- **ACTIVITIES**:
**A.** Can you copy out the part of the coffee shop text that opens with the words "Thankfully, many people" and closes with "of his business.", substituting "warmth" for "kindness"?
**B.** Answer these questions from the coffee shop text:
(i) What does Kell believe drew people to try his shop at the start of the pandemic?
(ii) Whose coffees did Kell try when choosing what to sell?
(iii) What does Kell call a huge part of his business?
**C.** Can you continue the coffee shop text from where it stops?

- **PASSAGE**:

....................

With the virus becoming more and more serious with each passing day, Kell became increasingly apprehensive about the future. His solution was to take each day as it came and allow optimism to be his driving force, and his perseverance paid off. Despite having a slow start, Kell was able to sustain his business during the beginning of the pandemic, and he believes that it being the only downtown coffee shop that was open at the time compelled people to check it out and try something new.  

Thankfully, many people kept coming back after their initial visit. Kell attributes this to being able to give people a sense of home through his shop — a place where they know there is someone who will treat them with nothing but kindness when they visit. Building relationships, he says, is a huge part of his business. 

“Not only is the experience very important, but the product is just as special,” he added. “Trying different coffees from various Oregon roasters, I wanted to make sure I loved what I was selling. I also think people come back because the menu stays interesting. Being able to introduce new flavors into someone’s palette is very rewarding to me.”

....................

- **RECORD EXCERPTS**:
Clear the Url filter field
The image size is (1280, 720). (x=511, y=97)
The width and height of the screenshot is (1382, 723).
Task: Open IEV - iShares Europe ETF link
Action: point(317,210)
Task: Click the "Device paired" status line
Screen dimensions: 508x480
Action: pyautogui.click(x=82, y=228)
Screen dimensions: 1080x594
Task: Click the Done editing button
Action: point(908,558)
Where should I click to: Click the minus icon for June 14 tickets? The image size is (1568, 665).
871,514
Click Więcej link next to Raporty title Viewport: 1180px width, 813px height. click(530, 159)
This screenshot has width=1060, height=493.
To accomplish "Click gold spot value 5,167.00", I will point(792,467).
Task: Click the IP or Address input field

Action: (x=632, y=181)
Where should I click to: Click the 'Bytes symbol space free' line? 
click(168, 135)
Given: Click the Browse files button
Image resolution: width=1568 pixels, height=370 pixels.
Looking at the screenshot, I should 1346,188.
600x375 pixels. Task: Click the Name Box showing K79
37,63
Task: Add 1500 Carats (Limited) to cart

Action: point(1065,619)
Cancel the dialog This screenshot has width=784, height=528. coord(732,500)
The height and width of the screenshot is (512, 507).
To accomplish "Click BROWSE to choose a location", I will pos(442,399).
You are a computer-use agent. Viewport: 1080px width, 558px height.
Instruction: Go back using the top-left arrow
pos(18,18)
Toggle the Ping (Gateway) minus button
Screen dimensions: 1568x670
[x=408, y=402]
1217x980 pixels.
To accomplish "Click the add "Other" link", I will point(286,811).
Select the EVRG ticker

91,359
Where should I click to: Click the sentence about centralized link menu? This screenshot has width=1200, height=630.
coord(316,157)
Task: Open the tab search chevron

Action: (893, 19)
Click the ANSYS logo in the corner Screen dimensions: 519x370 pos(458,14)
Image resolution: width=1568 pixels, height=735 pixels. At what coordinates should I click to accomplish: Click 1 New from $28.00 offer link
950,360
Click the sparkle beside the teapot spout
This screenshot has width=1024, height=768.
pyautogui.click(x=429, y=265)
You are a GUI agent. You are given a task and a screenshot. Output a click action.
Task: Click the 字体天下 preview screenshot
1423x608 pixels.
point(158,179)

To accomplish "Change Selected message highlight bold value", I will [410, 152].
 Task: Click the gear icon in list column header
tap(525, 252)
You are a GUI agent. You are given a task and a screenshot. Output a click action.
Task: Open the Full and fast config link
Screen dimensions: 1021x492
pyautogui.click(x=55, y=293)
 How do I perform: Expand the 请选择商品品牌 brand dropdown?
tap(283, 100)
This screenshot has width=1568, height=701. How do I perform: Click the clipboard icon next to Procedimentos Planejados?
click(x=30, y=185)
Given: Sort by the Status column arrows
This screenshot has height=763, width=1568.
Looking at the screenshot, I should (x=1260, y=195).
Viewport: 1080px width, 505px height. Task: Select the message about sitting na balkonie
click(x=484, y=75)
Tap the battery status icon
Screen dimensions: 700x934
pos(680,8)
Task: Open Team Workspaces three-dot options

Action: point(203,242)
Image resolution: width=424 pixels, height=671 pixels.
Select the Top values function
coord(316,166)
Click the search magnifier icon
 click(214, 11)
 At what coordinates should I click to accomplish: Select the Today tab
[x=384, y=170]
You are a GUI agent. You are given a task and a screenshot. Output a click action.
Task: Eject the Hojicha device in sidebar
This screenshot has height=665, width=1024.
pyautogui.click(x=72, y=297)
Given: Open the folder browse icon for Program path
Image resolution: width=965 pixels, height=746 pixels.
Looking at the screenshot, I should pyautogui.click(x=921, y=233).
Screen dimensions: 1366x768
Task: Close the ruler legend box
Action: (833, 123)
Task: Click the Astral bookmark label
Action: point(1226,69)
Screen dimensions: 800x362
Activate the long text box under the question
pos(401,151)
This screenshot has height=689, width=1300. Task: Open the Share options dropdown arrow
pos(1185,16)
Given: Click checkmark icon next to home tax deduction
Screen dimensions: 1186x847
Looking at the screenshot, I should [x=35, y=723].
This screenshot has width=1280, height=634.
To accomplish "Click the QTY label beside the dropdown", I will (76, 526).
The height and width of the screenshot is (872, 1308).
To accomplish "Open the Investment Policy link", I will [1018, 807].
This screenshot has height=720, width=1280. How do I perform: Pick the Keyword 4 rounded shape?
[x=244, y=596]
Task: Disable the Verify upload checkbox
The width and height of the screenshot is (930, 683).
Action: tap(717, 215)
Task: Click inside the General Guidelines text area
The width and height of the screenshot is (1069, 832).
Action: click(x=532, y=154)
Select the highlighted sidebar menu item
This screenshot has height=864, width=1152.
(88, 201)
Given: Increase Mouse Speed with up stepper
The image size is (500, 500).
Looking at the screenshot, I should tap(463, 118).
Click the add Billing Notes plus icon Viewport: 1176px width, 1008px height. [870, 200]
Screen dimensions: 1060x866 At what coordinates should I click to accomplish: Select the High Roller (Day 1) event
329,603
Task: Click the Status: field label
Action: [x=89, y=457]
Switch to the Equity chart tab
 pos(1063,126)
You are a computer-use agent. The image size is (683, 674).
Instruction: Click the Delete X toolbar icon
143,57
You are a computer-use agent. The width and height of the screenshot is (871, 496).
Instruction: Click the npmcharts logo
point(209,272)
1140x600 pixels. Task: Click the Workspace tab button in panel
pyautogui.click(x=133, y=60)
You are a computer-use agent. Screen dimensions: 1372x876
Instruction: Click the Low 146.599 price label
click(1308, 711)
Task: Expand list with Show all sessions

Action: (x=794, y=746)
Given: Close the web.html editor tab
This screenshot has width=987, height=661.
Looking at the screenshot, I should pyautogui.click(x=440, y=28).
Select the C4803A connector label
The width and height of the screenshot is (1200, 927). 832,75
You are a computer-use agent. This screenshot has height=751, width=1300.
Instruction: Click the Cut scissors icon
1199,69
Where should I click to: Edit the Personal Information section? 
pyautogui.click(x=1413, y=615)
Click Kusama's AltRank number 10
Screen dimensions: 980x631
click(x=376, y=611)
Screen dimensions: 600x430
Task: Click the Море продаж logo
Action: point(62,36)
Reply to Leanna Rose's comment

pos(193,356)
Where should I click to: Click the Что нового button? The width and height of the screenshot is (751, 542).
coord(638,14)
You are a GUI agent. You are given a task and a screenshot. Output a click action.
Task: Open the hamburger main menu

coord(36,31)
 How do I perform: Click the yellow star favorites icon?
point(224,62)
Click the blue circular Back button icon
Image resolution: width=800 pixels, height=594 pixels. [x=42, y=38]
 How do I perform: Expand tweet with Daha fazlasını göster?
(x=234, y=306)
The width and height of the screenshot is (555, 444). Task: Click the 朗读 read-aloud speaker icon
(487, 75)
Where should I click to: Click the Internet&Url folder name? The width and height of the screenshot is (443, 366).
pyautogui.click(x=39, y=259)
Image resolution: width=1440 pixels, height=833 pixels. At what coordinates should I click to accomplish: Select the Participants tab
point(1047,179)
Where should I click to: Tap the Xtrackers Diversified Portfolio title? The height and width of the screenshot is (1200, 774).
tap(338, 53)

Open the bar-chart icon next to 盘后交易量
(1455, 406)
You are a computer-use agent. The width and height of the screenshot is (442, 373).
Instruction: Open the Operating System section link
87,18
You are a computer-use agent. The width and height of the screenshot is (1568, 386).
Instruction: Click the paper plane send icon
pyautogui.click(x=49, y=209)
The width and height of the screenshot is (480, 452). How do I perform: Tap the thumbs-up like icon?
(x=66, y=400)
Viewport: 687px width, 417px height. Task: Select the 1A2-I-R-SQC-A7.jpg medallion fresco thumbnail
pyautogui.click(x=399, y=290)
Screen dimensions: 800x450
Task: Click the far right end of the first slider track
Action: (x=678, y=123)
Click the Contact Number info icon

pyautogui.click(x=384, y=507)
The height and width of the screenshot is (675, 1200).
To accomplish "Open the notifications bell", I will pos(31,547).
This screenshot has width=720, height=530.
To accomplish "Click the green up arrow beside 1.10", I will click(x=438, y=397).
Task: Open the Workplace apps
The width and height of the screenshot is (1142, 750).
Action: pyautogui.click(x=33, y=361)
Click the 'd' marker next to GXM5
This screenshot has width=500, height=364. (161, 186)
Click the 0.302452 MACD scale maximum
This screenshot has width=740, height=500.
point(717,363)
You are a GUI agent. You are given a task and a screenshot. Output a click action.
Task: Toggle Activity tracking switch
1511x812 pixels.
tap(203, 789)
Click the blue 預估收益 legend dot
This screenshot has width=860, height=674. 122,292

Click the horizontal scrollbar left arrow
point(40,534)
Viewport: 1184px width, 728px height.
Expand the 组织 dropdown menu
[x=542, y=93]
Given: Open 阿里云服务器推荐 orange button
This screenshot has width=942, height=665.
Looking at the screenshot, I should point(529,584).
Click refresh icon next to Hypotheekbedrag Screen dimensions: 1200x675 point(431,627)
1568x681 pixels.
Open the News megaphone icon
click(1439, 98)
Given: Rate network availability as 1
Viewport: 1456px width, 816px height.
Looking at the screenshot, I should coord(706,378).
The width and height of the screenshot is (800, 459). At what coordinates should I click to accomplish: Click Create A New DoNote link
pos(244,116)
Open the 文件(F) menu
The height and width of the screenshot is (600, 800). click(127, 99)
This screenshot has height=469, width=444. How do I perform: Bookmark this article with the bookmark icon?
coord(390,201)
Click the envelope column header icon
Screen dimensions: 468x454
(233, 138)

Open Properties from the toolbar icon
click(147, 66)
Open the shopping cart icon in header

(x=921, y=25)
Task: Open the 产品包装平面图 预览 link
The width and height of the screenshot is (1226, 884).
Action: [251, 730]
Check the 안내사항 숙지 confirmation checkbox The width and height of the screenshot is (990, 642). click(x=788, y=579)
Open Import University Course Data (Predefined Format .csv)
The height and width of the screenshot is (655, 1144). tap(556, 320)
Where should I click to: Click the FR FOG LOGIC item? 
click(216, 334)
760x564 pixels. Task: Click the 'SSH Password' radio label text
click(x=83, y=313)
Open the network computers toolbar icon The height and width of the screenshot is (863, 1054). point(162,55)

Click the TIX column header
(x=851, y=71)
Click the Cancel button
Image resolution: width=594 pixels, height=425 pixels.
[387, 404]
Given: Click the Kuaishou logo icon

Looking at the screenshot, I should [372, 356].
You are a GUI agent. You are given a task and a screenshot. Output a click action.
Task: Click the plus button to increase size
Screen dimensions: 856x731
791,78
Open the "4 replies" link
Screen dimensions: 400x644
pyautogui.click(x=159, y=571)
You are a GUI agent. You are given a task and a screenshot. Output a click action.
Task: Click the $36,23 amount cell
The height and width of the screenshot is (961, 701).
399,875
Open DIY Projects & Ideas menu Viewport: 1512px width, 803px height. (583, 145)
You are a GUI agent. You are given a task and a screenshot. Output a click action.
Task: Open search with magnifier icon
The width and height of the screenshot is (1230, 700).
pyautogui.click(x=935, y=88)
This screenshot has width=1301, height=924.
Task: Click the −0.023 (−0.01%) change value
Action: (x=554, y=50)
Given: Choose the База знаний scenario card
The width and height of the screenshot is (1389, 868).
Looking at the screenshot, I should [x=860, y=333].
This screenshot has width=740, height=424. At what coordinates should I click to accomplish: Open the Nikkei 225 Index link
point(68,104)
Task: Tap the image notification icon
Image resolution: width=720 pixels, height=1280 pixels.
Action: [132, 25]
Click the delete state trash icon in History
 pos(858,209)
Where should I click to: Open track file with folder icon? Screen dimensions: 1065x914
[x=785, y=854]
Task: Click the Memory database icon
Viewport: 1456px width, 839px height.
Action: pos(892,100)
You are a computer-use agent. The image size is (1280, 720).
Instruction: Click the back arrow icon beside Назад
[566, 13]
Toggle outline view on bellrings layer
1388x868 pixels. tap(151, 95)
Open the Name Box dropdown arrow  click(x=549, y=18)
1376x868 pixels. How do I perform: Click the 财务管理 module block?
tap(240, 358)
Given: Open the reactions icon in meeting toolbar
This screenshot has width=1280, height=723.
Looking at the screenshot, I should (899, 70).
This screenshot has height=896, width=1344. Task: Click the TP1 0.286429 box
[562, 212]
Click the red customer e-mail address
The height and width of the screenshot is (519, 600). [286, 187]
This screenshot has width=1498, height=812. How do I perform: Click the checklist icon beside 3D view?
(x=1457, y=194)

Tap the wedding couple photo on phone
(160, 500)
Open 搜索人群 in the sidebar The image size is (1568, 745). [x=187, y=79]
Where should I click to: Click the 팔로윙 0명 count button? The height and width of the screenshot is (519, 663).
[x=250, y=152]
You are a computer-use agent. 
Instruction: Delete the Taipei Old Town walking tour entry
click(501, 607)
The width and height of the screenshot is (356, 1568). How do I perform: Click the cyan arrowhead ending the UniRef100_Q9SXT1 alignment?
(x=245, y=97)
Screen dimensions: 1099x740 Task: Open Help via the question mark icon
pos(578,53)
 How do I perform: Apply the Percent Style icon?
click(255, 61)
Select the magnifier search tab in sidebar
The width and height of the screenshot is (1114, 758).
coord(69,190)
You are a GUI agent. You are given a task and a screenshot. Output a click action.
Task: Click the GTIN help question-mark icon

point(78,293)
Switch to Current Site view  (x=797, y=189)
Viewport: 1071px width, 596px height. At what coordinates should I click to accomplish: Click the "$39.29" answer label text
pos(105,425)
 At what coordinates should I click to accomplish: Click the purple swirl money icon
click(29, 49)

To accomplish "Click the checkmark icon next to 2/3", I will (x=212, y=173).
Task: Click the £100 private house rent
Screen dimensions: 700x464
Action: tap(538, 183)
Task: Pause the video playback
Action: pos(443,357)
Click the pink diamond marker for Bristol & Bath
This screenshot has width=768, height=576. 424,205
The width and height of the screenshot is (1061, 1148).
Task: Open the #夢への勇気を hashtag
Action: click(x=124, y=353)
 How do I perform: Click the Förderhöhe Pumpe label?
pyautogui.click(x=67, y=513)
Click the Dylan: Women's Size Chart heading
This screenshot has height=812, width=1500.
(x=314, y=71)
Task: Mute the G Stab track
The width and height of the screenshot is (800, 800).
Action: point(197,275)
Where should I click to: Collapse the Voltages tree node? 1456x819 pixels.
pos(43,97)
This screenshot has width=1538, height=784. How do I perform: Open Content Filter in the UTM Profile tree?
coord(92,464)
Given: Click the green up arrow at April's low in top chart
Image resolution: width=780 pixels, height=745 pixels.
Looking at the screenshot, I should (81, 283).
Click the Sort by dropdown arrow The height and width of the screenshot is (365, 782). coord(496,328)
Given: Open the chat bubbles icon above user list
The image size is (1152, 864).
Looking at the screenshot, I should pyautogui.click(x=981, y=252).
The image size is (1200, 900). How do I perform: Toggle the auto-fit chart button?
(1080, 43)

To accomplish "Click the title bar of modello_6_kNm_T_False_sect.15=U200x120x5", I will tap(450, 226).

....................

- **ANSWERS PROVIDED**:
**A.**
Thankfully, many people kept coming back after their initial visit. Kell attributes this to being able to give people a sense of home through his shop — a place where they know there is someone who will treat them with nothing but warmth when they visit. Building relationships, he says, is a huge part of his business.

**B.**
(i) It was the only downtown coffee shop open at the time.
(ii) Coffees from various Oregon roasters.
(iii) Building relationships.

**C.**
Bringing Back Memories 

Having grown up in Hawai’i, something else that has been rewarding for Kell about owning his own business is being able to share aspects of his culture and upbringing with his new community. 

“I’ve always wanted to share my culture with people,” he said. “I love teaching my friends about foods I grew up eating as well as the experiences I had growing up. Now I am able to use my platform to share a culture that I am so in love with. [It’s] the most important part of what I do every day at Kell’s Koffee.”  

One of the foods that has quickly become a staple within Kell’s Koffee is Poke, a traditional dish of Native Hawaiian cuisine consisting of diced, raw, marinated fish. 

“I remember growing up, Poke was at every potluck, first birthday luau, or even just a snack to have. I love Poke and I love being able to share it with Corvallis.”  

The newest addition to Kell’s Koffee’s menu — just in time for summer — is shave ice, another Hawaiian treat close to Kell’s heart.  

“I remember my parents would take us to a small shave ice shop called Wilson’s By the Bay. I have very fond memories of this place; having a sweet treat on a hot day always brought a smile to my face,” Kell said. “These small but important memories are memories I want other families to be able to experience as well. I’ve [also] been fortunate enough to meet many people from Hawai’i, and it feels so good to be able to bring a little part of our childhoods back into their lives.”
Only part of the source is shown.